Trade Review and Tips for Trading the British Pound

The test of the 1.3225 level occurred just as the MACD indicator was beginning to rise from the zero mark, confirming a valid market entry point. As a result, the pound rose by 25 points, after which pressure on the pair returned.

Due to mixed UK labor market data, the pound failed to rally significantly. A slower increase in jobless claims was offset by weak wage growth. Investors were left confused, trying to interpret these conflicting signals. On one hand, the drop in claims pointed to a resilient labor market—usually a positive for the national currency. On the other hand, the slowdown in wage growth suggested a possible weakening in consumer demand and inflationary pressures, potentially limiting the Bank of England's room to raise interest rates.

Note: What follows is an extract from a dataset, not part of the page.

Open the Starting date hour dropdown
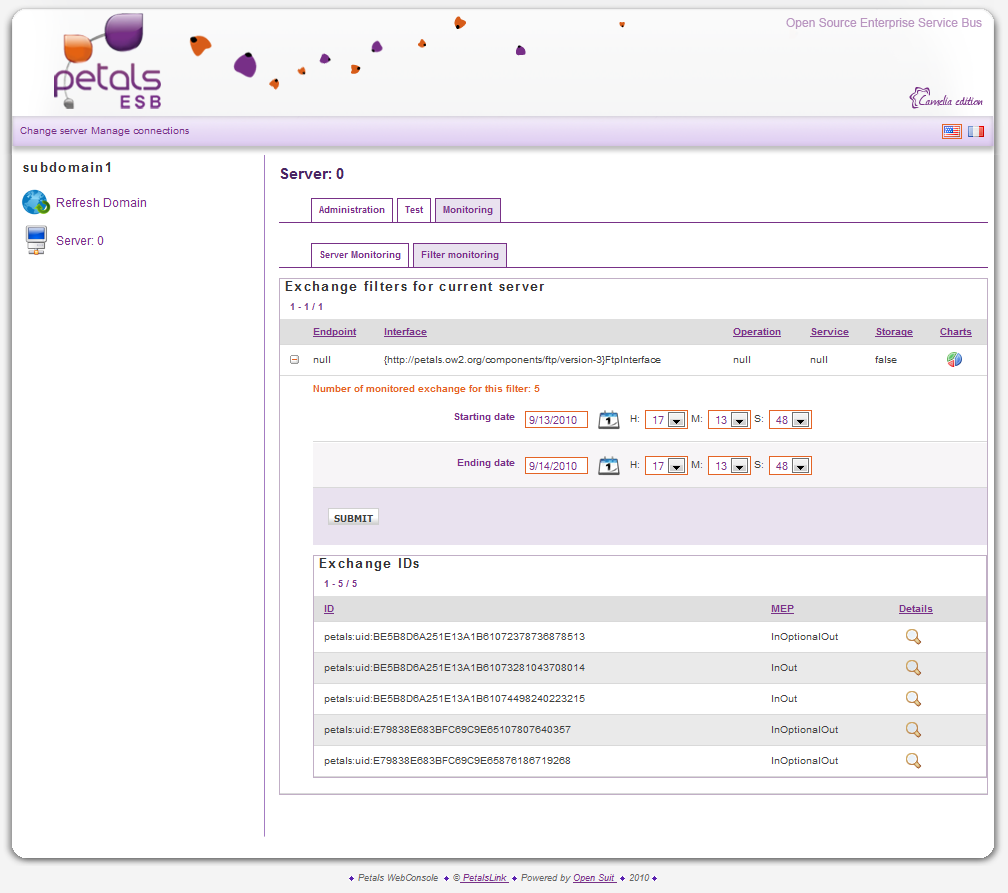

Later today, we'll see the Empire Manufacturing Index and U.S. Import Price Index releases, which could support further pound growth. However, several key factors could shift this emerging trend. First, the technical picture: GBP has reached key resistance levels, and further growth may be capped by profit-taking from major players. A pullback or consolidation around current levels is quite likely before the uptrend continues. Second, the geopolitical environment and Trump's stance on tariffs. Global economic uncertainty and political risks could trigger flight to safer assets at any moment. But if U.S. data disappoints, traders will likely seize the opportunity to continue buying the pound.

As for intraday strategy, I will rely primarily on Scenarios #1 and #2.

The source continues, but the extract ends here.